Foto de estudantes com suástica em rede social de colégio gera indignação e alerta jurídico em Jacobina

19 de setembro de 2026, 09:48

A fotografia foi usada para ilustrar um texto sobre uma atividade pedagógica (Foto: Redes Sociais)

Uma publicação em uma rede social do Colégio Oásis, localizado em Jacobina, causou forte repercussão negativa e repúdio na comunidade local. A imagem, que ilustrava uma atividade pedagógica sobre a Segunda Guerra Mundial, mostrava dois alunos com o símbolo da suástica desenhado nos braços. Após receber denúncias de leitores indignados, a reportagem apurou os desdobramentos jurídicos e pedagógicos do caso.

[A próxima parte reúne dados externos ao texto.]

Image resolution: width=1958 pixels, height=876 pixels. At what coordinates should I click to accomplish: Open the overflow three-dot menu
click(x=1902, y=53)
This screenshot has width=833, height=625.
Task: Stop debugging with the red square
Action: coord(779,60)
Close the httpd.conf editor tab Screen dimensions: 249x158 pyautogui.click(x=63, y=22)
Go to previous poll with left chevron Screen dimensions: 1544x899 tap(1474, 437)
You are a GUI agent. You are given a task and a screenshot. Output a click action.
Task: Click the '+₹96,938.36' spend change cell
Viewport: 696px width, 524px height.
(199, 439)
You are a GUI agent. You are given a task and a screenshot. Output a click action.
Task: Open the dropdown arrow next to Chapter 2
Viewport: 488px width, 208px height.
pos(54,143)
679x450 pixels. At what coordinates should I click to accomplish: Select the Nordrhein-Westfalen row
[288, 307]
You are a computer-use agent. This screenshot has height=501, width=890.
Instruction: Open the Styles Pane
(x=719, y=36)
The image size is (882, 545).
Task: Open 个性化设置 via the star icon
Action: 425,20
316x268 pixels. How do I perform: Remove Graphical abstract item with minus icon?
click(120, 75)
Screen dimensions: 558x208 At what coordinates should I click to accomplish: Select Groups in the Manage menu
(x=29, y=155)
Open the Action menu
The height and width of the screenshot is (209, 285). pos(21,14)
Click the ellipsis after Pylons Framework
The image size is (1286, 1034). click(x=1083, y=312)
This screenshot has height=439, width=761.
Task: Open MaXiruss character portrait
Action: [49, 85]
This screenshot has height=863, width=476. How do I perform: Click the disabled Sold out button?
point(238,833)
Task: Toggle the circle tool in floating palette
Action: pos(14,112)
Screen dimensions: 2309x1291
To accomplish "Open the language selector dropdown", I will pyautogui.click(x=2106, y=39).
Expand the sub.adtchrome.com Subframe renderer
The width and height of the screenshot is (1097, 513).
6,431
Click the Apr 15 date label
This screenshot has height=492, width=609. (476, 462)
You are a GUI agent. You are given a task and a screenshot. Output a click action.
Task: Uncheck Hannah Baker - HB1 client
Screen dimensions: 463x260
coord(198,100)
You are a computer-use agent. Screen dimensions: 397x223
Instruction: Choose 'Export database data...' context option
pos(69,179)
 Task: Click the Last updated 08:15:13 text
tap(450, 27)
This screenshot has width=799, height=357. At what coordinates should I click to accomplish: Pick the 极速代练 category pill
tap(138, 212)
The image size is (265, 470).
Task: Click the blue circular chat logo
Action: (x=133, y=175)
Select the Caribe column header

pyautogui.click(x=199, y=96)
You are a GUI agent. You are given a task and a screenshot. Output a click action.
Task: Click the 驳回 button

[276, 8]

O limite entre o pedagógico e a ilegalidade

Especialistas jurídicos alertam que publicações dessa natureza em redes sociais são altamente perigosas, mesmo quando associadas a trabalhos escolares. De acordo com advogados consultados, a conduta caminha por uma linha jurídica tênue e pode resultar em punições severas, tanto por violação das regras das plataformas digitais quanto pela legislação brasileira.

No Brasil, o uso do símbolo é regulamentado pela Lei do Racismo (Lei nº 7.716/1989). O artigo 20, § 1º, estabelece como crime:

“Fabricar, comercializar, distribuir ou veicular símbolos, emblemas, ornamentos, distintivos ou propaganda que utilizem a cruz suástica ou gamada, para fins de divulgação do nazismo.”

Pena: Reclusão de dois a cinco anos e multa.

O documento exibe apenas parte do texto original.